The task
List every person named in the comments about evangelical voters below.

Text under study

I agree with you that there is a disdain in the voice of many in the left when referring to evangelicals voters. If we are trying to build a bigger community, we do need to stop doing that. But it goes both ways. If they want respect, maybe they should stop being such hypocritical single issue voters. There is nothing Christian about Trump. The honorable thing to do from their point of view would have been to abstain from voting in 2016. But I truly believe they lack morals. They try to force others to believe in their religion and create misery by exporting their form of fundamentalism around the world. I loathe their actions. Their xenophobia, righteousness and holier than thou attitude is tearing this country apart. They gave us Bush and Trump. That’s unforgivable in my book and I don’t see the need to placate them in any sense other than saying, “we don’t hate you. Here’s some things that our policies do that can help people, and that includes people of your community”.
They are not patriots Booman. They are traitors who support a traitor as president. I am SOOO happy they revealed their ugly selves in support for trump. All those years Democrats would throw liberals under the bus in order to garner favor with these morally elastic fake religious types.
After trump goes down, we will NEVER have to listen or cater to those bastards and their fake values again. There is nothing I dislike more than hypocrites. And the evangelicals are the biggest ones on the planet. “Values Voters”. What a bunch of bullshit that was.
…. I think I will watch some George Carlin today…
>>The main thing, though, is a strong sense that their beliefs are not respected. Nothing about them is respected, really, and they feel like they can be insulted by anyone without the slightest consequence.
nobody can do the “help I’m being opressed!” schtick better than American rightwing “christians”. Hint: I don’t respect them because they don’t respect me. They feel they can insult me without the slightest consequence, and their whole world view is based on hating liberals and liberalism and being convinced that their sick twisted god hates us too. I’d respect the hate more if they weren’t hating in the name of Jesus.

Saved entries:
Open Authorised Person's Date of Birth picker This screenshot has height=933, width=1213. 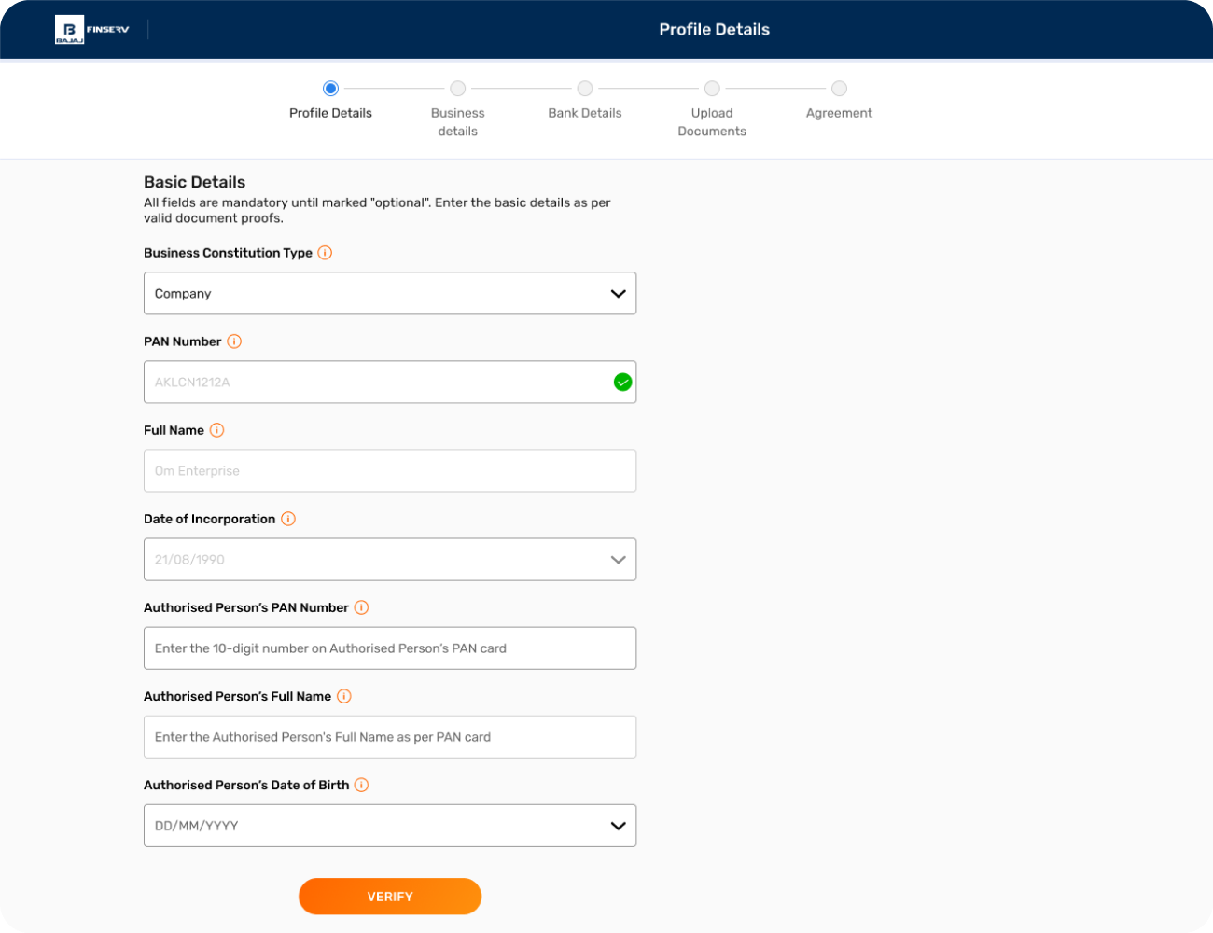click(617, 826)
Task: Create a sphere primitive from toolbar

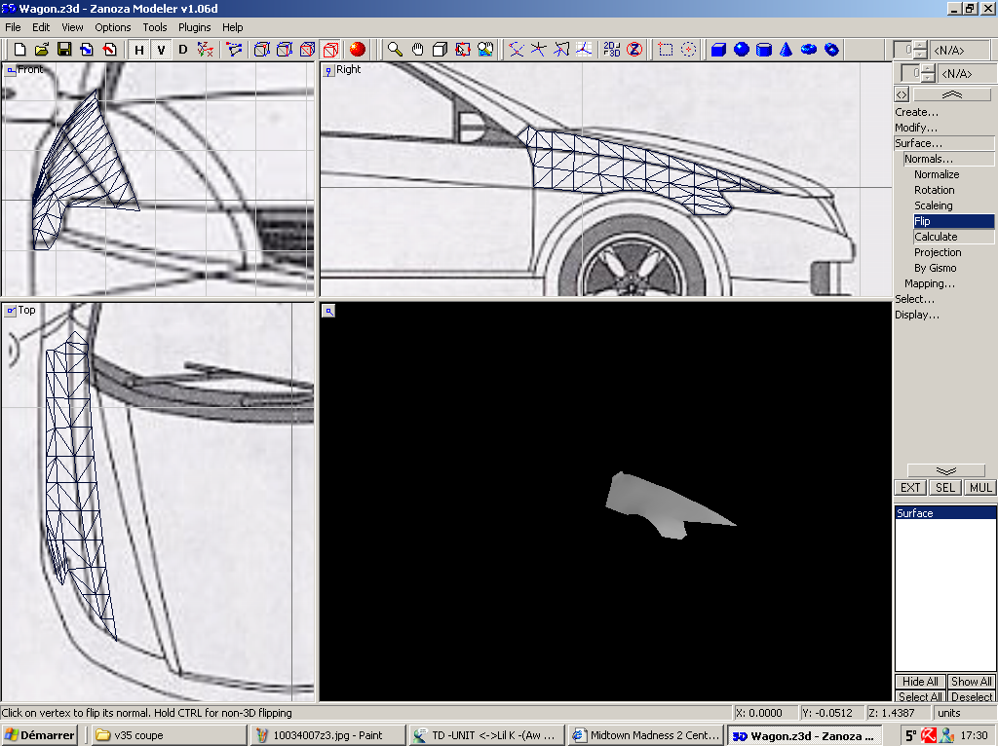Action: coord(742,49)
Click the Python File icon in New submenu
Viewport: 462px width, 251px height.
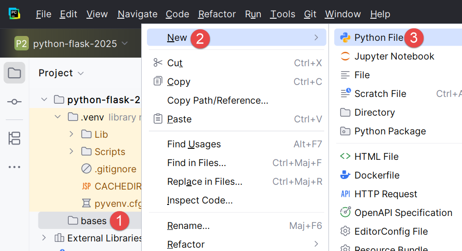point(345,38)
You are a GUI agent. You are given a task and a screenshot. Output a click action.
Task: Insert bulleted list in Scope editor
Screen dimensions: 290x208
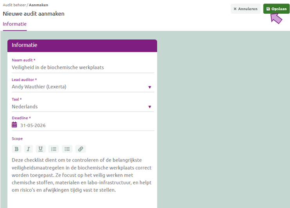point(67,149)
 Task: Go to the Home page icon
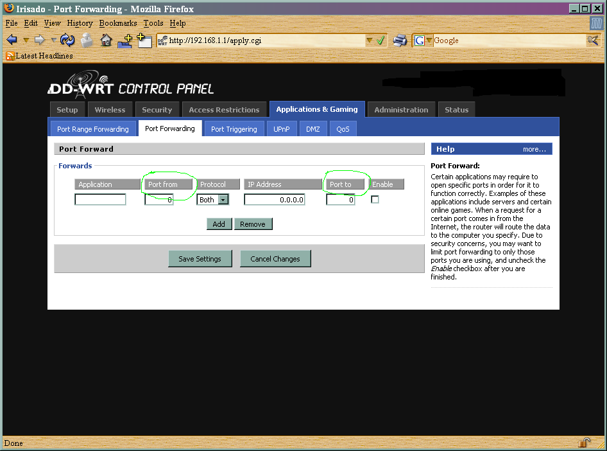pos(107,40)
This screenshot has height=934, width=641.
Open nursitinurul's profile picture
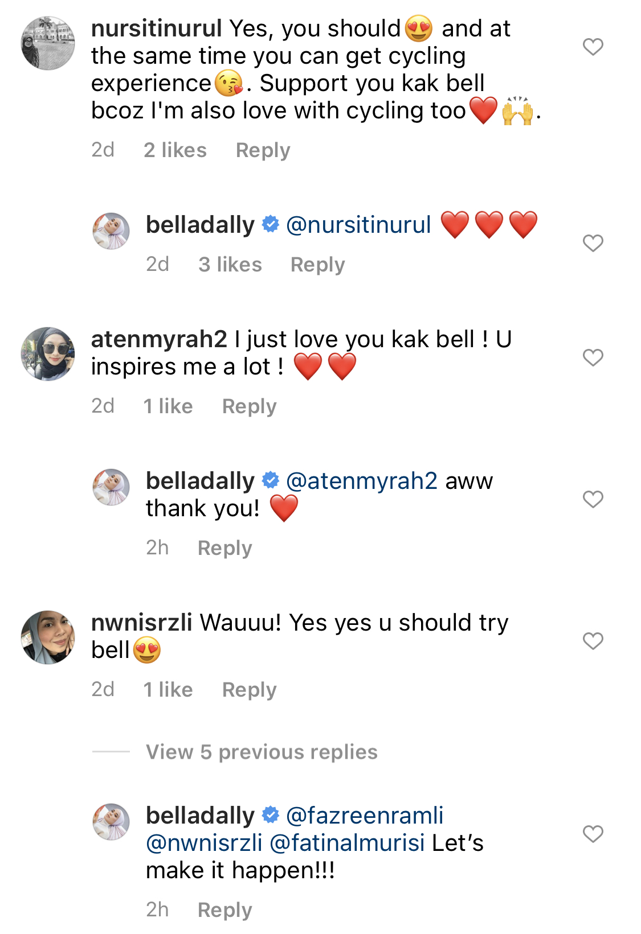(48, 43)
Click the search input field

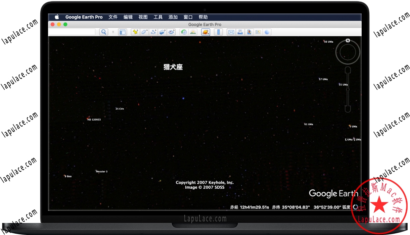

Response to the task
Trump, Bush, Booman, George Carlin, Jesus